Não há liberdade plena, estamos longe disso, é importante que se diga. Os tabus e imposições são dificilmente superados em sua totalidade, mas há escape, e muito! É possível se estabelecer no mundo de outra forma, ainda que com dificuldades, dá pra se esgueirar pelas fendas da vida se fazendo gente, se sabendo humana, se sentindo corpo e não objeto.

Não deixar de sair com alguém porque não fiz a unha do pé, não ficar neurótica com depilação, roupa, sapatos, cortar o cabelo curto e me sentir linda, usar lingerie se quiser. Sobrancelha uma vez a cada dois meses é a realidade agora. Sair de calça jeans e sentir que as pessoas se interessam por mim da mesma forma, só que são outras pessoas e não os babacas dos carros. A triagem passa muito mais pelo outro do que pela mulher. Que pessoas se aproximam da gente exigindo modelo estético? Que tipo de homem acha uma mulher bonita pelo padrão de corpo e beleza estritamente midiático? O que quer um homem que vai pra cama com uma mulher reparando se ela usa rímel à prova d’água? E pior ainda, os que julgam a mulher por usar maquiagem “pesada”, lingerie e unhas de jeito socialmente “mal vistos”?

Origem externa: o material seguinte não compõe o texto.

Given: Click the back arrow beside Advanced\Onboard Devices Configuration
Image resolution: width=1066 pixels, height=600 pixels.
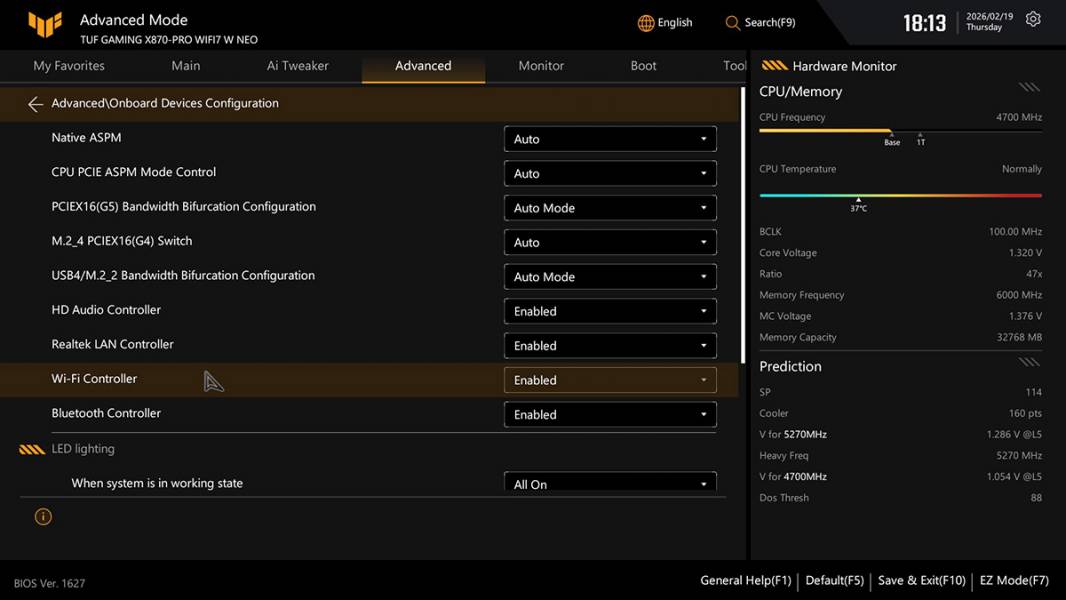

Já não sei mais, felizmente me tornei plenamente incapaz de responder a tais questões e garanto que compensou o não esforço. Pude ouvir, a partir daí, as histórias, o choro e o riso das amigas que construí e que certamente se sentariam comigo de quase pijama na hamburgueria. Ouvir a raiva e a admiração pelos meus posicionamentos na Academia e na profissão. Sentir a dor e o amor das relações construídas sem a busca do jogo de desinteresse e de disputa estabelecidos quase como regra. Saber que o outro gosta do seu cabelo, do seu cheiro, do beijo que se mistura ao suor, do humano que há em você, da capacidade de rir e chorar, de se doar, da braveza. Há quem não veja tanta beleza assim na realidade, é fato, já que tentar se despir um pouco das capas sociais é também ver e ser visto livre das idealizações românticas que todos fazemos de nós mesmos, mas é o preço por algo que tanto se diz procurar, a profundidade das relações em um mundo de rasuras.

*Andréa Benetti é pedagoga, formada na Puc Minas pelo ProUni, mestranda em Educação pela Unifal, pesquisadora de gêneros e juventude, e conselheira tutelar em Poços de Caldas, regiões sul/oeste.